Этот славный человек был убит комиссаром батальона Хуньчуньского партизанского отряда Пак Ду Намом. На расширенном заседании Хуньчуньского укома партии, на котором обсуждался вопрос об изменении политической линии, был подвержен больше всех острой критике со стороны Паня именно этот Пак. Его осудили как зачинщика сектантской грызни, и освободили от должности комиссара. Однажды, когда охранявшие Паня солдаты любовались добытыми в бою винтовками образца 38, он сидел дома и что-то писал, В это самое время Пак Ду Нам застрелил из той трофейной винтовки посланца из Коминтерна. Эта весть долетела до Ванцина и вызвала у людей взрыв негодования.
Услышав о его гибели, я на весь день закрылся в той самой верхней комнате дома Ли Чхи Бэка, где мы с Панем обсуждали проблемы революции и человеческой жизни. Горькие слезы текли у меня из глаз. Очень я чтил память погибшего товарища.
5. Воспоминание о белой лошади
Вообще-то мне не хотелось предавать гласности рассказ о белой лошади. Тем более, что в воспоминаниях, которые я пишу, оглядываясь на свою прошлую, 80-летнюю жизнь, случай с белой строевой лошадью, можно сказать, капля в море. Ведь сколько на жизненном пути встречалось героев, сколько благодетелей и сколько было знаменательных событий, о которых следует обязательно вспомнить и рассказать! Всех их и не перечесть.
В то же время жаль хранить рассказ о белой лошади заветным секретом в глубине своей души. Кажется, все неодолимее и страстнее становится желание написать об этом эпизоде жизни. Между прочим, история эта была тесно связана со многими людьми, связанными между собой нерасторжимой нитью дружбы. Так разве можно оставлять рассказ о них во мраке неизвестности?
Весной 1933 года у меня впервые появилась строевая лошадь. А происходило все это так. Пришел ко мне один из руководящих работников Шилипинского народно-революционного правительства вместе с партизанами, расквартированными в том же районе. И была с ними белая лошадь.
В то время штаб Ванцинского батальона находился в Лишугоу, в Мацуне Сяованцина. Я обратил внимание на то, что одну лошадь сопровождала слишком большая свита.
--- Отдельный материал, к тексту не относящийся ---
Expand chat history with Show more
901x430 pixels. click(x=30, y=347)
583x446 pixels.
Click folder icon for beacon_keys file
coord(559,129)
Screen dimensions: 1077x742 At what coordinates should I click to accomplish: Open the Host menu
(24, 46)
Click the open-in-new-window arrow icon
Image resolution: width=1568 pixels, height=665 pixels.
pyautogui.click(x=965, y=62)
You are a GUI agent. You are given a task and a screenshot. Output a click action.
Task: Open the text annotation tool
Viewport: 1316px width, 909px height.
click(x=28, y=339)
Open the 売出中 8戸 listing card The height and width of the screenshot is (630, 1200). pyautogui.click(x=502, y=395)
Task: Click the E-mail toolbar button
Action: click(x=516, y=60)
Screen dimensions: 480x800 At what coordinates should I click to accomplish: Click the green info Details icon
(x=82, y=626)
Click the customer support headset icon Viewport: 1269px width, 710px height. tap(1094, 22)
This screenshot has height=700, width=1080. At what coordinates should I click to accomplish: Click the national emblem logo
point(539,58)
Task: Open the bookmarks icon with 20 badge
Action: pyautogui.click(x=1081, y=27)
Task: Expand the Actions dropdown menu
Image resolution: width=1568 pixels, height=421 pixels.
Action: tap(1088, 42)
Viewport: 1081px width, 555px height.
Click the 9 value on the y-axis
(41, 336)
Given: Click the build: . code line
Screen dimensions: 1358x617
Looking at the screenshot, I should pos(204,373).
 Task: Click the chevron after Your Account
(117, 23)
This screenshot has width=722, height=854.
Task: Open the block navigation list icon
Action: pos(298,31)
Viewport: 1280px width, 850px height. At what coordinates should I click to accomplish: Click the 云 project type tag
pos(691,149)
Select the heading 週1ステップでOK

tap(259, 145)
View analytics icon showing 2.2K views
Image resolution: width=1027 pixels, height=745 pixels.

Шилипинцы, привязав лошадь во дворе перед штабом, пригласили меня туда.
— Примите эту лошадь, мы привели ее вам в дар, командир Ким. Ведь вам очень часто приходится совершать дальние переходы по крутым перевалам, — заявил работник Шилилинского народно-революционного правительства от имени всех Прибывших.
Я, честно сказать, просто растерялся от неожиданного появления этой «делегации» и от торжественной церемонии передачи мне лошади. К тому же с самого начала меня удивило большое число сопровождающих. Их количество значительно превышало штатную численность целого отделения наших дней.
— Уж не слишком ли вы перестарались? Я молодой человек, недавно исполнилось всего 20 лет. Так уместно ли разъезжать верхом на белой лошади? Зачем вы это придумали?
Сказав все это, я дал понять, что не совсем скромно с моей стороны принимать такой дар. Однако пожилой работник народно-революционного правительства не согласился с моими доводами.